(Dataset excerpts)
++++++++++

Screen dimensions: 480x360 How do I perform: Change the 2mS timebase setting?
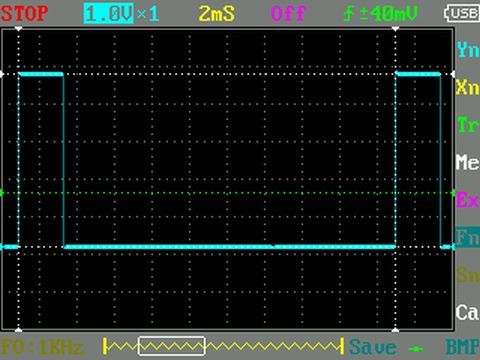pyautogui.click(x=217, y=14)
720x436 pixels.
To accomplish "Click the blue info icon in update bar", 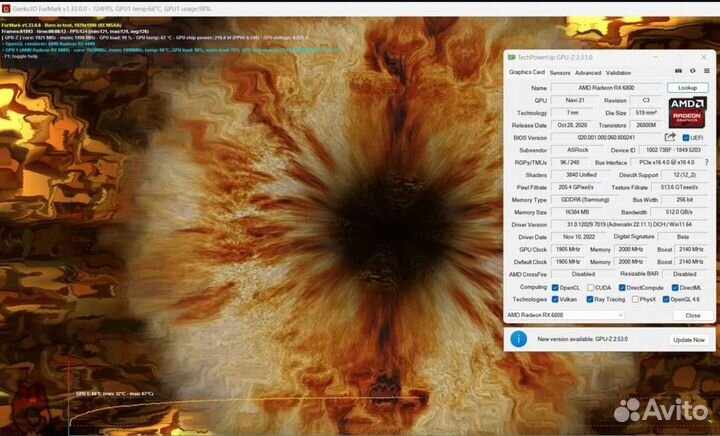I will 518,340.
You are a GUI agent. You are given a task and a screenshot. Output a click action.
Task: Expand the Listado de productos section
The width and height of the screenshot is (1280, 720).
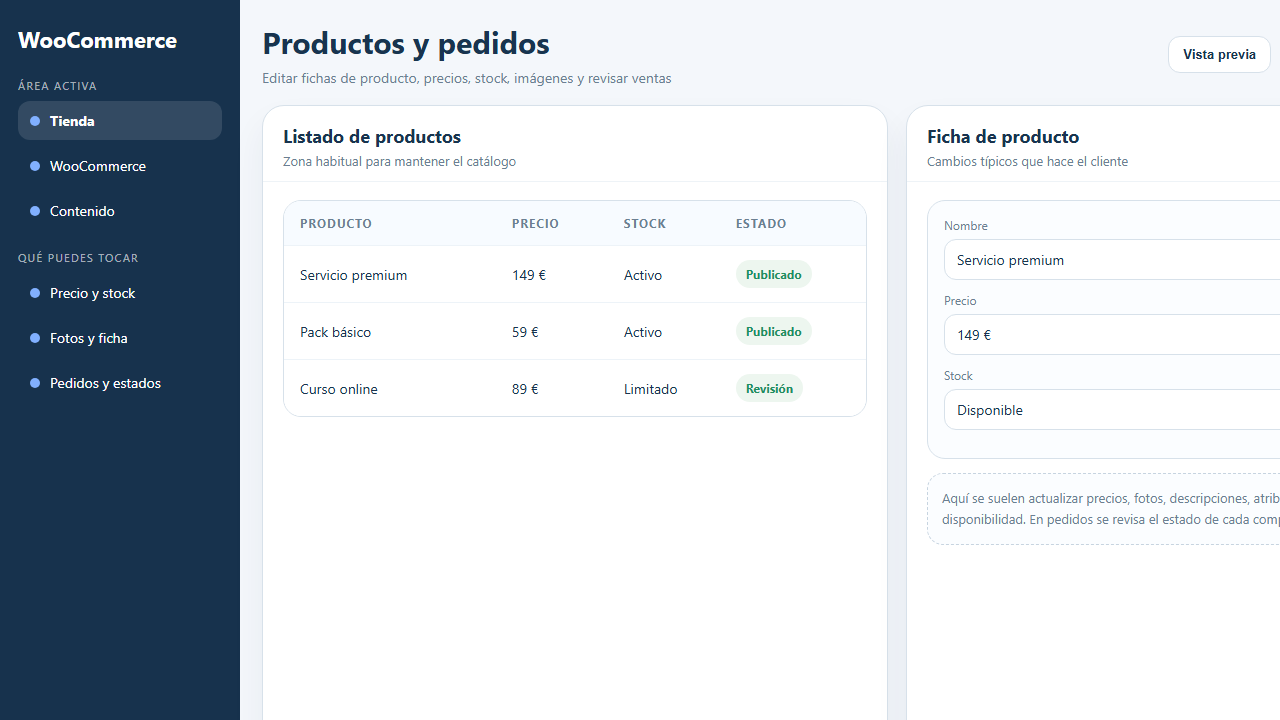tap(371, 136)
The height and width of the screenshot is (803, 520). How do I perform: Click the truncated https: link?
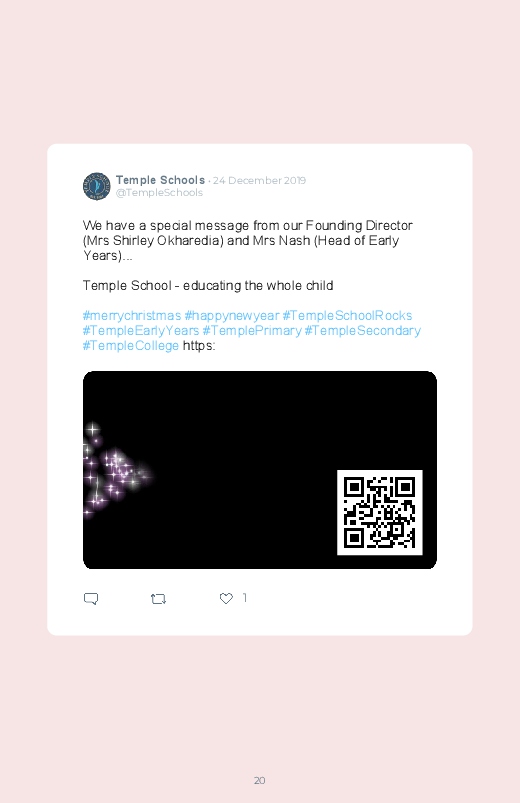tap(199, 346)
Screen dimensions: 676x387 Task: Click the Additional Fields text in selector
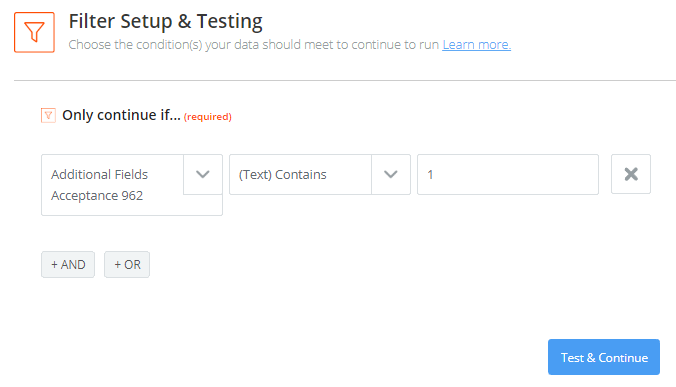click(x=100, y=175)
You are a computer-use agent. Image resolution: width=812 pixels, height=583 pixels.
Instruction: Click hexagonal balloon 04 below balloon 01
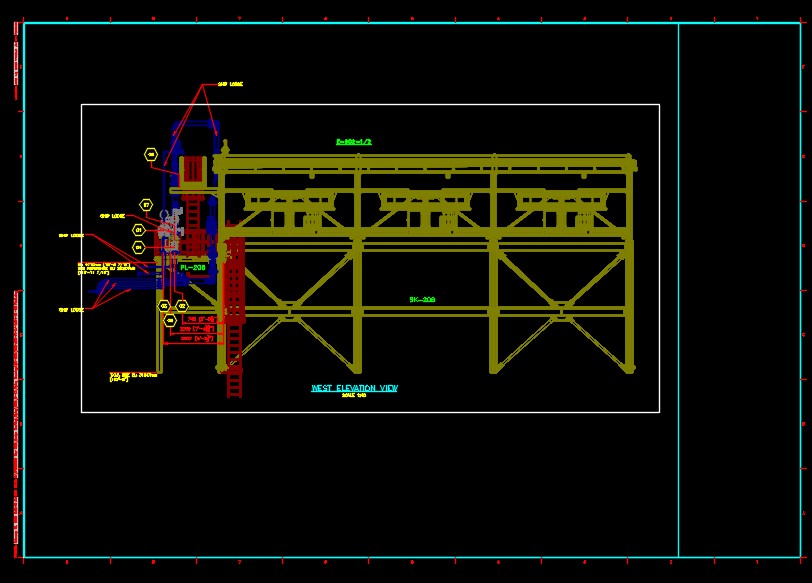[x=138, y=246]
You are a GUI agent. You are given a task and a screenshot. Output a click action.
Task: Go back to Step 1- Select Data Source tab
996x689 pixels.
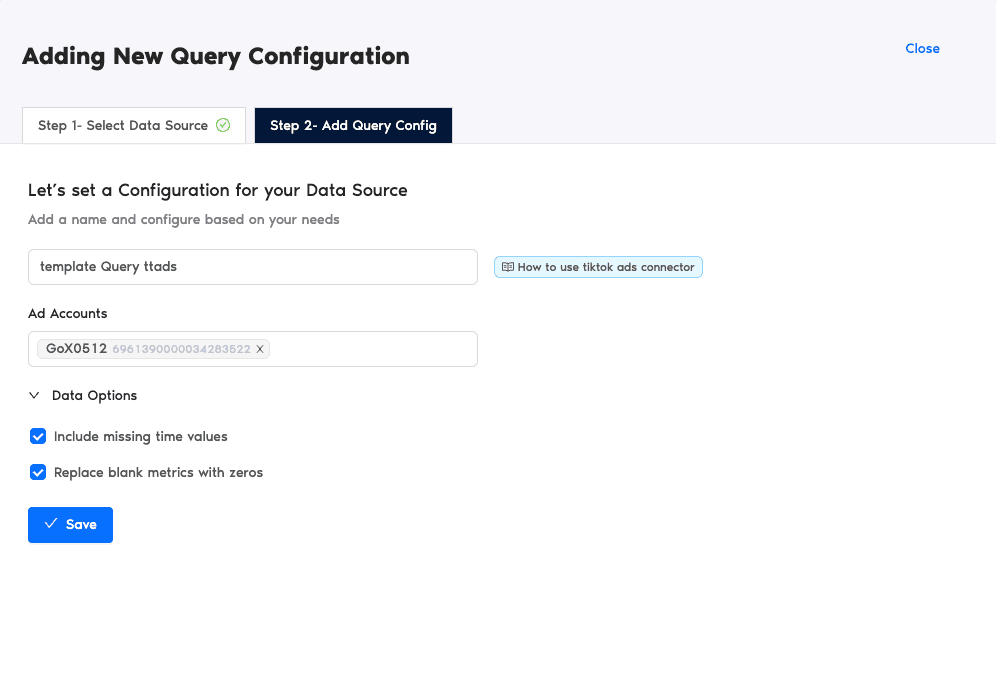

++++++++++

Using the records above, extract exactly and only the lines from the one with "Task: Go back" through the final line, inclusive, leaving out pictures.

• **Answer to this problem**:
Task: Go back to Step 1- Select Data Source tab
996x689 pixels.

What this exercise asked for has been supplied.